Vandaag kwam de boer weer ‘te maaien’. Dat is de tweede keer dit jaar. Eind mei is er ook al een snee af gegaan. Ondanks dat het land niet bemest is, groeit het gras op sommige delen toch nog flink. Vooral waar de leem wat meer aan het oppervlak zit, dat kan je nu goed zien. Het heeft natuurlijk ook wel heel veel geregend de laatste tijd.
We merken nu goed, dat de boeren tegen het weerbericht op moeten werken. Zodra er een droog interval van meer dan 24 uur wordt voorspeld (zoals nu) hoor je overal de maaimachines. En daarna de hooischudders.
Tot hooi zal ons gras het niet brengen dit keer, daarvoor ligt het een dag te kort. Het wordt kuilvoer, waar het jongvee van onze boer van de winter een lekkere hap aan heeft.
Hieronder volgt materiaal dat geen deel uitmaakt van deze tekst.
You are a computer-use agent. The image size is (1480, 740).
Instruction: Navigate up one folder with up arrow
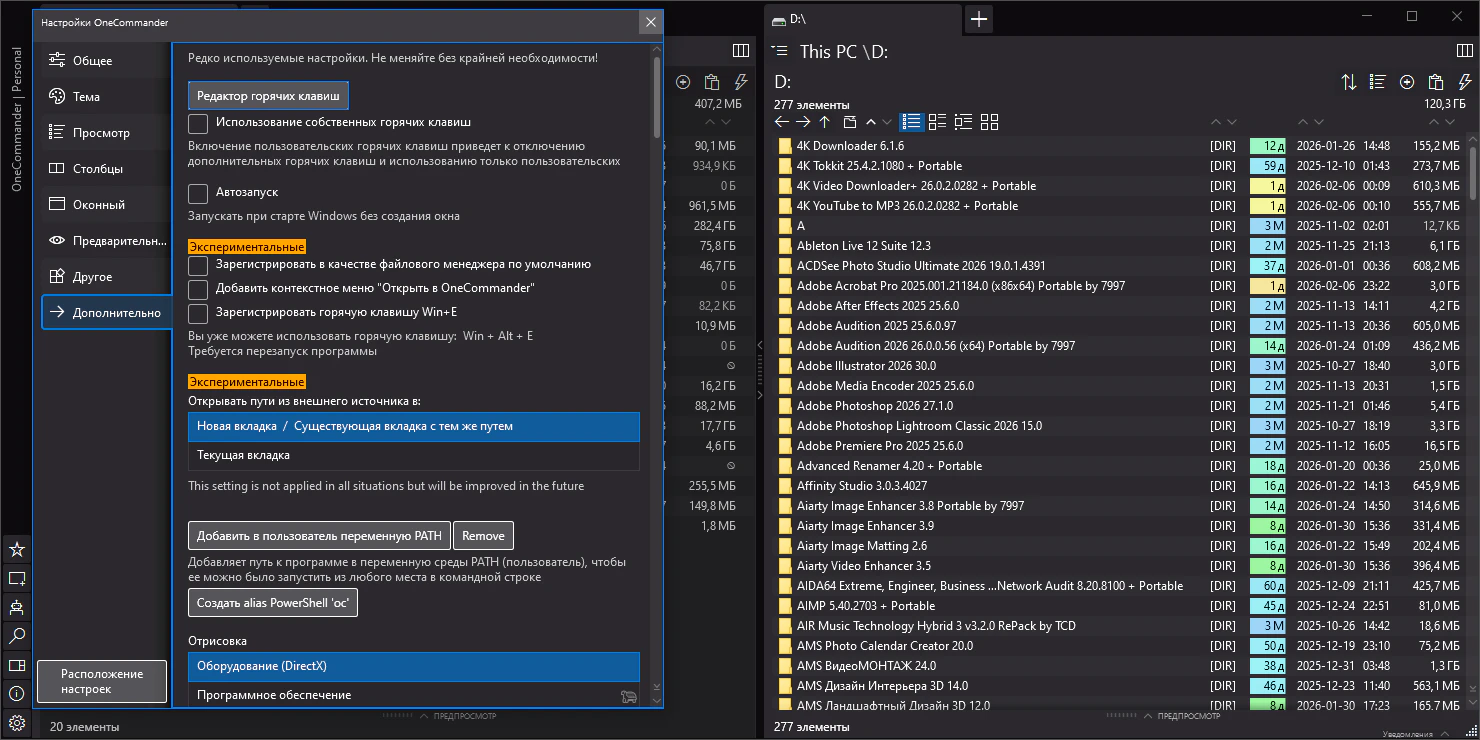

Een fijn idee.
Omdat de maaimachine niet overal bij kon komen (rond de markeerpaaltjes voor onze grondwaterpeilbuizen en in de hoekjes rond de schrootcontainer) heb ik een handje geholpen aan de randjes. Ouderwets met vrouwkracht en de zeis. Dat is toch weer anderhalve hap extra voor het jongvee 🙂
Omdat er voor dinsdag regen was voorspeld is de boer nog tot ’s avonds 22.15 bezig geweest om het gras op richels te leggen. Dinsdag kwam de loonwerker, die het in 24 prachtige grote ronde balen draaide.
Jammer genoeg heb ik geen foto van de kar met balen die het terrein af reed, omdat ik toen net bezig was een uitbraak van bloedluis in het kippenhok te bestrijden.